## [WRITTEN EXERCISE 1]
Retype the entries below word for word, beginning with the first entry and ending with the line that contains "click(697, 48)", including that line.

## [PAGE EXTRACT]
╔══

Once her frying pan starts sizzling on Tuesday evenings, the boys come running and chow down.
The Wielands say that hosting players has made watching Buccaneers hockey more exciting. It also helps the empty-nesters keep life from getting boring.
“This is only a portion of the boys that have stayed here,” says Bill while pointing at his living room wall that is adorned with 22 photos of former Bucs. “These are the ones who have stayed the whole year.”
If you include players who resided in the home for partial seasons, the Wielands have hosted approximately 50 Buccaneers during their 11 years as billets. The players are mostly from the northern U.S., the East Coast and Canada. But Bill says players from Sweden and Russia have also called his house a home.
Besides Tuesday tacos, the players enjoy all of Lisa’s cooking, and they enjoy the whole experience.
“You create a really good bond with your teammates,” says Mackinnon. “We are three of the closest guys in the league.”
Each player has his own room. The trio enjoys playing video games in the basement. And not surprisingly, they like the Wielands’ hot tub, too.

╚══

## [WRITTEN EXERCISE 2]
In the hockey billet passage, about how many Buccaneers have the Wielands hosted during their 11 years as billets?

## [RECORDS SHOWN]
╔══

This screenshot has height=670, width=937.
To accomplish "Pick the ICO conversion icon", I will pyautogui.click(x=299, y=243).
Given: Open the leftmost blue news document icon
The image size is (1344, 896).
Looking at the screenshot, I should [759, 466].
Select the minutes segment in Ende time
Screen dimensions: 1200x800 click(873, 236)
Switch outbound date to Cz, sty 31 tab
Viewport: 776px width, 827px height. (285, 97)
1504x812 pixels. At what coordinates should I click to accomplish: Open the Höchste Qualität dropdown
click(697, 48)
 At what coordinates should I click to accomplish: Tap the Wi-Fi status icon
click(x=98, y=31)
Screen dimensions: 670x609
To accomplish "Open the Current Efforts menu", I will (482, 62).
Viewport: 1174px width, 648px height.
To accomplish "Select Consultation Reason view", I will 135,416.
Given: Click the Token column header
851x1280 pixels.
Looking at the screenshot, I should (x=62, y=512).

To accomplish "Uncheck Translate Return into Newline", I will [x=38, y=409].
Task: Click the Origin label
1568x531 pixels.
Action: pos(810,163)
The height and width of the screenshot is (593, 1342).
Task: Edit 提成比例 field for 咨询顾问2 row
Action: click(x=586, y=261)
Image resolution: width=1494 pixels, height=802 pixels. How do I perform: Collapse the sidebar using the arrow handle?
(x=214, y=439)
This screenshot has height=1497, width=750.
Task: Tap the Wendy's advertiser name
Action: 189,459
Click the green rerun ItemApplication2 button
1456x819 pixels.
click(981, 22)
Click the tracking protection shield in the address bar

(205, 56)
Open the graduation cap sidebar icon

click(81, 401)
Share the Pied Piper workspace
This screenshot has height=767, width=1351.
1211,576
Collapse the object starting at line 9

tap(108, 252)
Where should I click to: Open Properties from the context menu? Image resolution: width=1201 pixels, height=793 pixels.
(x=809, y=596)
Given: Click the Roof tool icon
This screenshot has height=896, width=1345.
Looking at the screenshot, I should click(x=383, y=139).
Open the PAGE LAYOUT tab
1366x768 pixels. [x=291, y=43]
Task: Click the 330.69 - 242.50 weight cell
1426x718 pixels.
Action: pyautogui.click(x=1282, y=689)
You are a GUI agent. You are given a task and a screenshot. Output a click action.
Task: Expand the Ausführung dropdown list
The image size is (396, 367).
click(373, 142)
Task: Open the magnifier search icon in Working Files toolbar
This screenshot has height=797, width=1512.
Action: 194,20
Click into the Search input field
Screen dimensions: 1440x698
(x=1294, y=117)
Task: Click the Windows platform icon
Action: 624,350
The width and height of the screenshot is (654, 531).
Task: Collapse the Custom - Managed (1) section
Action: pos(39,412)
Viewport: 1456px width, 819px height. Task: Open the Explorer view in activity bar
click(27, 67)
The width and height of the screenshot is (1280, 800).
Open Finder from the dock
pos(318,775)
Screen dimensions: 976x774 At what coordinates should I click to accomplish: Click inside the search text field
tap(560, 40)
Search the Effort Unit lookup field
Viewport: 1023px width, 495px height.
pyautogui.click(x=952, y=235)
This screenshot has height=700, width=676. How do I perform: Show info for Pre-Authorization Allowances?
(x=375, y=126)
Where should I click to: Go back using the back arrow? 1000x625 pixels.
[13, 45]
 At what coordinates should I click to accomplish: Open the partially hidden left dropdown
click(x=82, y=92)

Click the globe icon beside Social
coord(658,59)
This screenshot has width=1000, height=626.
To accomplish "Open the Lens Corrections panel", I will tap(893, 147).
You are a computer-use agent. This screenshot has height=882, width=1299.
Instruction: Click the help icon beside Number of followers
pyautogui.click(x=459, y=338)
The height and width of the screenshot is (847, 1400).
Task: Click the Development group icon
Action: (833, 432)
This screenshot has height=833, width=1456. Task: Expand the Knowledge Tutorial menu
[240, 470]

╚══

## [CORRECT ANSWER 1]
This screenshot has height=670, width=937.
To accomplish "Pick the ICO conversion icon", I will pyautogui.click(x=299, y=243).
Given: Open the leftmost blue news document icon
The image size is (1344, 896).
Looking at the screenshot, I should [759, 466].
Select the minutes segment in Ende time
Screen dimensions: 1200x800 click(873, 236)
Switch outbound date to Cz, sty 31 tab
Viewport: 776px width, 827px height. (285, 97)
1504x812 pixels. At what coordinates should I click to accomplish: Open the Höchste Qualität dropdown
click(697, 48)

## [CORRECT ANSWER 2]
Approximately 50, counting players who stayed for partial seasons.